» **Parts of the exercise**:
(1) In the passage on codes in cryptography, why did the word Arizona have to be split into phonetic syllables?
(2) Print the stretch of the text on codes in cryptography from "Another comparison between" through "in modern cryptography.".
(3) Write what follows the final sentence of the text on codes in cryptography.

» **Selected passage**:
::::::
Code (cryptography)

Last updated
A portion of the "Zimmermann Telegram" as decrypted by British Naval Intelligence codebreakers. The word Arizona was not in the German codebook and had therefore to be split into phonetic syllables. Ztel2.jpg
A portion of the "Zimmermann Telegram" as decrypted by British Naval Intelligence codebreakers. The word Arizona was not in the German codebook and had therefore to be split into phonetic syllables.
Partially burnt pages from a World War II Soviet KGB two-part codebook KGB Victory Code pages at National Cryptologic Museum.agr.jpg
Partially burnt pages from a World War II Soviet KGB two-part codebook

In cryptology, a code is a method used to encrypt a message that operates at the level of meaning; that is, words or phrases are converted into something else. A code might transform "change" into "CVGDK" or "cocktail lounge". The U.S. National Security Agency defined a code as "A substitution cryptosystem in which the plaintext elements are primarily words, phrases, or sentences, and the code equivalents (called "code groups") typically consist of letters or digits (or both) in otherwise meaningless combinations of identical length." [1] :Vol I,p. 12 A codebook is needed to encrypt, and decrypt the phrases or words.

Contents

By contrast, ciphers encrypt messages at the level of individual letters, or small groups of letters, or even, in modern ciphers, individual bits. Messages can be transformed first by a code, and then by a cipher. [2] Such multiple encryption, or "superencryption" aims to make cryptanalysis more difficult.

Another comparison between codes and ciphers is that a code typically represents a letter or groups of letters directly without the use of mathematics. As such the numbers are configured to represent these three values: 1001 = A, 1002 = B, 1003 = C, ... . The resulting message, then would be 1001 1002 1003 to communicate ABC. Ciphers, however, utilize a mathematical formula to represent letters or groups of letters. For example, A = 1, B = 2, C = 3, ... . Thus the message ABC results by multiplying each letter's value by 13. The message ABC, then would be 13 26 39.

Codes have a variety of drawbacks, including susceptibility to cryptanalysis and the difficulty of managing the cumbersome codebooks, so ciphers are now the dominant technique in modern cryptography.
::::::
» **Data for review**:
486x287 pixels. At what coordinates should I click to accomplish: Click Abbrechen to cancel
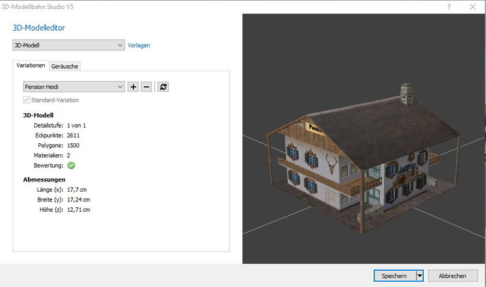point(452,275)
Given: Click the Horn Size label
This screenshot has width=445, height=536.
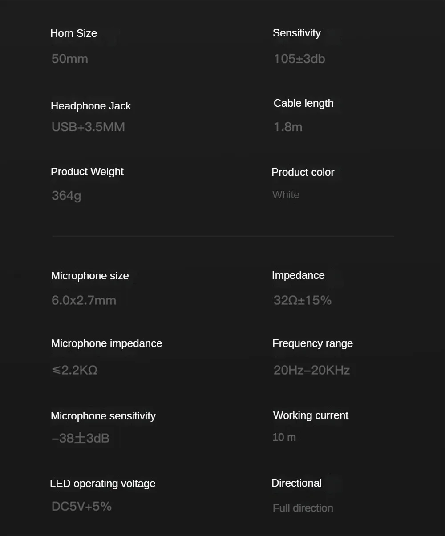Looking at the screenshot, I should 73,33.
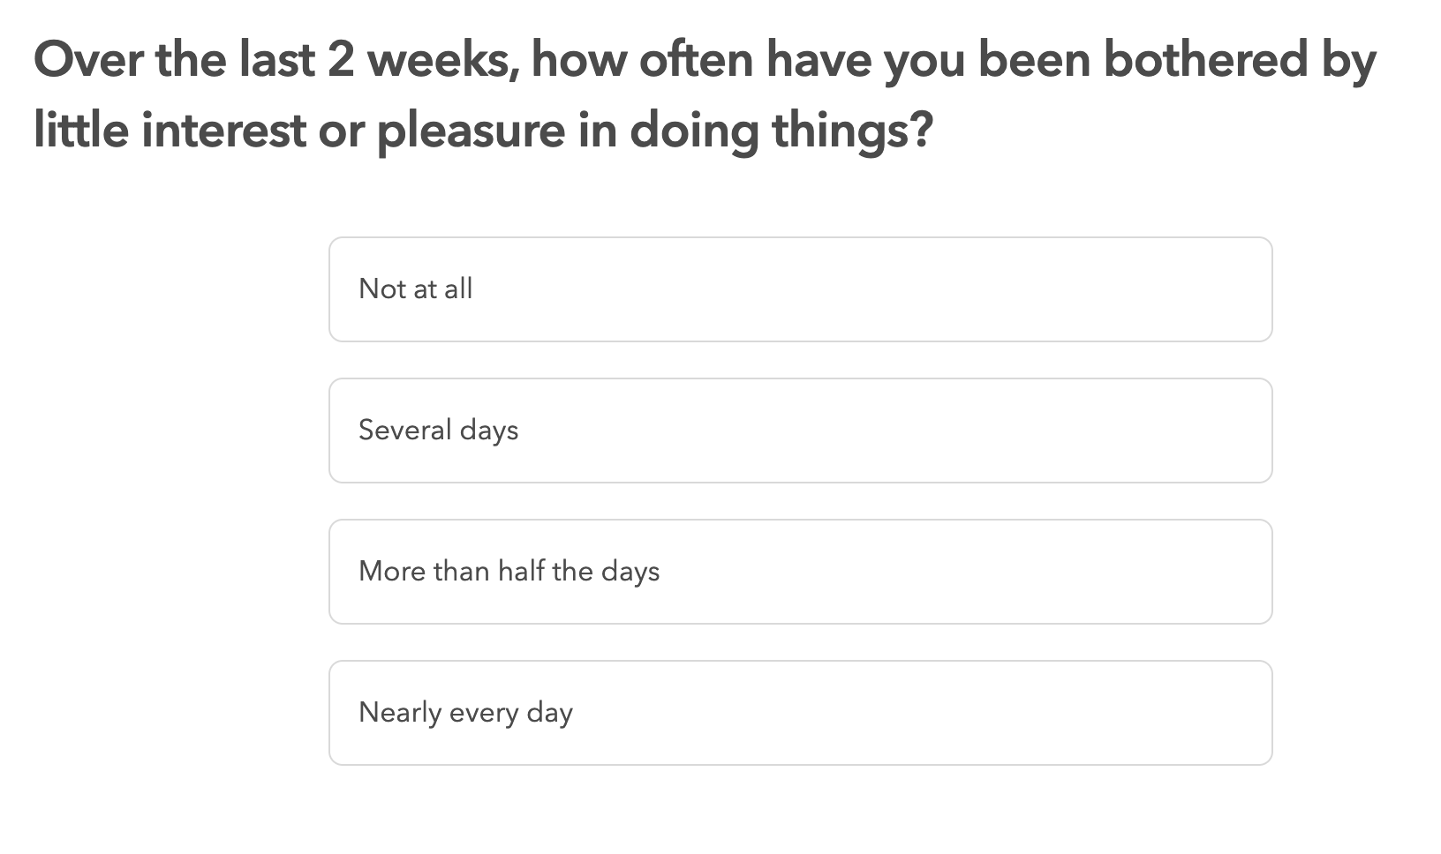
::::::
» **Responses by item number**:
(1) It was not in the German codebook.

(2)
Another comparison between codes and ciphers is that a code typically represents a letter or groups of letters directly without the use of mathematics. As such the numbers are configured to represent these three values: 1001 = A, 1002 = B, 1003 = C, ... . The resulting message, then would be 1001 1002 1003 to communicate ABC. Ciphers, however, utilize a mathematical formula to represent letters or groups of letters. For example, A = 1, B = 2, C = 3, ... . Thus the message ABC results by multiplying each letter's value by 13. The message ABC, then would be 13 26 39.

Codes have a variety of drawbacks, including susceptibility to cryptanalysis and the difficulty of managing the cumbersome codebooks, so ciphers are now the dominant technique in modern cryptography.

(3)
In contrast, because codes are representational, they are not susceptible to mathematical analysis of the individual codebook elements. In the example, the message 13 26 39 can be cracked by dividing each number by 13 and then ranking them alphabetically. However, the focus of codebook cryptanalysis is the comparative frequency of the individual code elements matching the same frequency of letters within the plaintext messages using frequency analysis. In the above example, the code group, 1001, 1002, 1003, might occur more than once and that frequency might match the number of times that ABC occurs in plain text messages.

(In the past, or in non-technical contexts, code and cipher are often used to refer to any form of encryption).

One- and two-part codes

Codes are defined by "codebooks" (physical or notional), which are dictionaries of codegroups listed with their corresponding plaintext. Codes originally had the codegroups assigned in 'plaintext order' for convenience of the code designed, or the encoder. For example, in a code using numeric code groups, a plaintext word starting with "a" would have a low-value group, while one starting with "z" would have a high-value group. The same codebook could be used to "encode" a plaintext message into a coded message or "codetext", and "decode" a codetext back into plaintext message.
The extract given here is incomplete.